The data START

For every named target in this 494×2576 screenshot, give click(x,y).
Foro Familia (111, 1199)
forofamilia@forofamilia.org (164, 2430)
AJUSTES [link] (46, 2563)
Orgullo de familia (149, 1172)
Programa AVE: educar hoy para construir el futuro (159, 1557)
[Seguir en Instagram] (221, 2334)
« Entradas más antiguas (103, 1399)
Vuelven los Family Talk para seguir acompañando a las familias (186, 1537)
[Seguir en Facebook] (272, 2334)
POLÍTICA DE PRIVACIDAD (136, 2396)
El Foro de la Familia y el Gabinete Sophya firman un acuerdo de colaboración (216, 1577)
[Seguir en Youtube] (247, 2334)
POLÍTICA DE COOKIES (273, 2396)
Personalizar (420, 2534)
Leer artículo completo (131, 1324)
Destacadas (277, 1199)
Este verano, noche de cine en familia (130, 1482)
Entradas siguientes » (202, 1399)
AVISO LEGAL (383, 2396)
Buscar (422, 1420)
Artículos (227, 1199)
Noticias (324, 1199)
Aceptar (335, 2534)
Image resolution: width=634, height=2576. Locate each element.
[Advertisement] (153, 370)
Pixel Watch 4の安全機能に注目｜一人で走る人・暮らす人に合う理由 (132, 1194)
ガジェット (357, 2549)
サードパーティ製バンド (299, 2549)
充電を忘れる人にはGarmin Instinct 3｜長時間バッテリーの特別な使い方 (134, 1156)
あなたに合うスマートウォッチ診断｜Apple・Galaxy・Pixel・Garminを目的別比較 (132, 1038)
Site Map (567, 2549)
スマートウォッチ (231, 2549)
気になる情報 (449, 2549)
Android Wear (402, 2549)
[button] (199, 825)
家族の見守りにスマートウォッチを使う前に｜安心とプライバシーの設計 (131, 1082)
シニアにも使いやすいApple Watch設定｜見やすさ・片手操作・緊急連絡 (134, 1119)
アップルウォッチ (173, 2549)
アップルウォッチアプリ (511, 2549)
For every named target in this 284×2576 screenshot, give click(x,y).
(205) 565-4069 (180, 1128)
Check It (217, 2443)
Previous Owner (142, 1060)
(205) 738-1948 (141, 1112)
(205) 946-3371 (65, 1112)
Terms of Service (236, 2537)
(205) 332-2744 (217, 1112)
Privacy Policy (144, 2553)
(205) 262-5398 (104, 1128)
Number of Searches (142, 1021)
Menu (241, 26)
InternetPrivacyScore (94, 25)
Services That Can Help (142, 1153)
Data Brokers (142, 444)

The data END

Task to carry out:
Would you reproduce every record above exactly as it appears?

Answer to the problem:
For every named target in this 494×2576 screenshot, give click(x,y).
Foro Familia (111, 1199)
forofamilia@forofamilia.org (164, 2430)
AJUSTES [link] (46, 2563)
Orgullo de familia (149, 1172)
Programa AVE: educar hoy para construir el futuro (159, 1557)
[Seguir en Instagram] (221, 2334)
« Entradas más antiguas (103, 1399)
Vuelven los Family Talk para seguir acompañando a las familias (186, 1537)
[Seguir en Facebook] (272, 2334)
POLÍTICA DE PRIVACIDAD (136, 2396)
El Foro de la Familia y el Gabinete Sophya firman un acuerdo de colaboración (216, 1577)
[Seguir en Youtube] (247, 2334)
POLÍTICA DE COOKIES (273, 2396)
Personalizar (420, 2534)
Leer artículo completo (131, 1324)
Destacadas (277, 1199)
Este verano, noche de cine en familia (130, 1482)
Entradas siguientes » (202, 1399)
AVISO LEGAL (383, 2396)
Buscar (422, 1420)
Artículos (227, 1199)
Noticias (324, 1199)
Aceptar (335, 2534)
Image resolution: width=634, height=2576. Locate each element.
[Advertisement] (153, 370)
Pixel Watch 4の安全機能に注目｜一人で走る人・暮らす人に合う理由 (132, 1194)
ガジェット (357, 2549)
サードパーティ製バンド (299, 2549)
充電を忘れる人にはGarmin Instinct 3｜長時間バッテリーの特別な使い方 (134, 1156)
あなたに合うスマートウォッチ診断｜Apple・Galaxy・Pixel・Garminを目的別比較 (132, 1038)
Site Map (567, 2549)
スマートウォッチ (231, 2549)
気になる情報 (449, 2549)
Android Wear (402, 2549)
[button] (199, 825)
家族の見守りにスマートウォッチを使う前に｜安心とプライバシーの設計 (131, 1082)
シニアにも使いやすいApple Watch設定｜見やすさ・片手操作・緊急連絡 (134, 1119)
アップルウォッチ (173, 2549)
アップルウォッチアプリ (511, 2549)
For every named target in this 284×2576 screenshot, give click(x,y).
(205) 565-4069 (180, 1128)
Check It (217, 2443)
Previous Owner (142, 1060)
(205) 738-1948 (141, 1112)
(205) 946-3371 (65, 1112)
Terms of Service (236, 2537)
(205) 332-2744 (217, 1112)
Privacy Policy (144, 2553)
(205) 262-5398 (104, 1128)
Number of Searches (142, 1021)
Menu (241, 26)
InternetPrivacyScore (94, 25)
Services That Can Help (142, 1153)
Data Brokers (142, 444)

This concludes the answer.